-- 学習用テキスト --
========================================================================
2 第4条第3項後段、第9条又は第10条の規定により提供された特定秘密について、当該提供の目的である業務により当該特定秘密を知得した者がこれを漏らしたときは、5年以下の懲役に処し、又は情状により5年以下の懲役及び500万円以下の罰金に処する。同条第1項第1号ロに規定する場合において提示された特定秘密について、当該特定秘密の提示を受けた者がこれを漏らしたときも、同様とする。
3 前二項の罪の未遂は、罰する。
4 過失により第一項の罪を犯した者は、二年以下の禁錮又は五十万円以下の罰金に処する。
5 過失により第二項の罪を犯した者は、一年以下の禁錮又は三十万円以下の罰金に処する。

第23条 人を欺き、人に暴行を加え、若しくは人を脅迫する行為により、又は財物の窃取若しくは損壊、施設への侵入、有線電気通信の傍受、不正アクセス行為(不正アクセス行為の禁止等に関する法律(平成21年法律第128号)第2条第4項に規定する不正アクセス行為をいう。)その他の特定秘密を保有する者の管理を害する行為により、特定秘密を取得した者は、十年以下の懲役に処し、又は情状により10年以下の懲役及び1000万円以下の罰金に処する。
========================================================================
-- 入力データ --
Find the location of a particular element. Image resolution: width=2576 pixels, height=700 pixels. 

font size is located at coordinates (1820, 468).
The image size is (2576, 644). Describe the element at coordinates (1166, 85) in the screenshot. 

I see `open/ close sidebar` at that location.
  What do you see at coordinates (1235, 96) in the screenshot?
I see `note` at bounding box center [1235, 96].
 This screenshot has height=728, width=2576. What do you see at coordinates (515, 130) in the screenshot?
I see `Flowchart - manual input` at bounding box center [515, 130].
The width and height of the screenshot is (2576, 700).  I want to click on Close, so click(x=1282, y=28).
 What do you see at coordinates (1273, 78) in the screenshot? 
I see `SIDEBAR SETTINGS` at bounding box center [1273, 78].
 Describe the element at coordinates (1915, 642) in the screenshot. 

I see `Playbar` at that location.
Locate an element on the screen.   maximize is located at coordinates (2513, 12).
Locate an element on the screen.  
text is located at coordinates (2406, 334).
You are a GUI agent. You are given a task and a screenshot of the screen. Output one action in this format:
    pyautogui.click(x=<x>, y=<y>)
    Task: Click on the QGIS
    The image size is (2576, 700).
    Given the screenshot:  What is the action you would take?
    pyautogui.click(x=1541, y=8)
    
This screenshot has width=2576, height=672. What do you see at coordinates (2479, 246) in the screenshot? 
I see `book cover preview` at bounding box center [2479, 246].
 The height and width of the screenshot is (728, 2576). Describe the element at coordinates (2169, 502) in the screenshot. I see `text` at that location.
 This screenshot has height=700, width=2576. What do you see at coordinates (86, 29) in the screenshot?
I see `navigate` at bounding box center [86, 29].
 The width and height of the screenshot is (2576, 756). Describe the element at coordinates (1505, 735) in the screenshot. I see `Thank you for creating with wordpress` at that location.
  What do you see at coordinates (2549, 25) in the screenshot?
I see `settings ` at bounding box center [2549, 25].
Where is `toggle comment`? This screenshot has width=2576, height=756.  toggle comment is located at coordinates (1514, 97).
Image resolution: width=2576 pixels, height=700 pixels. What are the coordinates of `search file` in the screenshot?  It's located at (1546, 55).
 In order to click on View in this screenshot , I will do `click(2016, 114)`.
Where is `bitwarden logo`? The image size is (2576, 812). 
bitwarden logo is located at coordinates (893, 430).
========================================================================
-- 課題の要件 --
特定秘密に関する条文の全文を、一字一句変えずに引用してください。 特定秘密に関する条文以外の情報は用いないでください。

-- 課題への解答 --
2 第4条第3項後段、第9条又は第10条の規定により提供された特定秘密について、当該提供の目的である業務により当該特定秘密を知得した者がこれを漏らしたときは、5年以下の懲役に処し、又は情状により5年以下の懲役及び500万円以下の罰金に処する。同条第1項第1号ロに規定する場合において提示された特定秘密について、当該特定秘密の提示を受けた者がこれを漏らしたときも、同様とする。
3 前二項の罪の未遂は、罰する。
4 過失により第一項の罪を犯した者は、二年以下の禁錮又は五十万円以下の罰金に処する。
5 過失により第二項の罪を犯した者は、一年以下の禁錮又は三十万円以下の罰金に処する。

第23条 人を欺き、人に暴行を加え、若しくは人を脅迫する行為により、又は財物の窃取若しくは損壊、施設への侵入、有線電気通信の傍受、不正アクセス行為(不正アクセス行為の禁止等に関する法律(平成21年法律第128号)第2条第4項に規定する不正アクセス行為をいう。)その他の特定秘密を保有する者の管理を害する行為により、特定秘密を取得した者は、十年以下の懲役に処し、又は情状により10年以下の懲役及び1000万円以下の罰金に処する。